His message was simple but powerful: This program exists because of the generosity of donors, their families, and the people who believe in Heidelberg’s mission to prepare the next generation of caregivers.
Learning goes far beyond textbooks
As the ceremony continued, students shared what the experience had meant to them.
Grant spoke again, reflecting on what it feels like to learn from a real human body – something that, as he pointed out, only a small percentage of students entering graduate programs ever get to do as undergraduates. He described the donors’ gift as “an honor I do not take lightly,” and many in the chapel nodded along.
Dr. Morgan Kocher, Assistant Professor of Exercise Science, talked about his own experiences working in anatomy labs across the country. His story about a husband who walked to the outside wall of the anatomy lab just to feel close to his late wife, a donor, was a reminder of the real, personal lives behind these silent teachers.
Honoring three lives with light
The candle lighting ceremony, led by Logan Winstead, Grace Dohanyos, and Abigail Stine, honored each of the three donors individually.
The BIO 403 class read short “voices” written from the perspective of the donors. These reflections imagined what the donors might tell the students if they could speak: messages about purpose, legacy, and the way their stories continue through the hands of future caregivers.

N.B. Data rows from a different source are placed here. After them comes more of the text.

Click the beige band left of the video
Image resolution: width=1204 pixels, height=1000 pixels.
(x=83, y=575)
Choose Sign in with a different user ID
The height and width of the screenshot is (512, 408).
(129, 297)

As the ceremony came to an end, Kacy Connolly spoke on behalf of the BIO 403 class. Her words captured what so many students feel but often struggle to express: “Our bodies are physical ties to the world, and giving something so important and personal is a selfless act that can’t be appreciated nearly enough.”
Her class represents a wide range of future paths from Physical Therapy, Nursing, Dentistry, Medical School, Veterinary School, the MBA Program, and more. However, they all share one unifying experience: the donors who taught them lessons no textbook ever could.
When the final thank-yous were spoken and the candles were extinguished, the message of the ceremony remained clear: Even in death, these donors continue to teach. Their generosity lives on in every student they helped shape and in every patient those students will one day serve.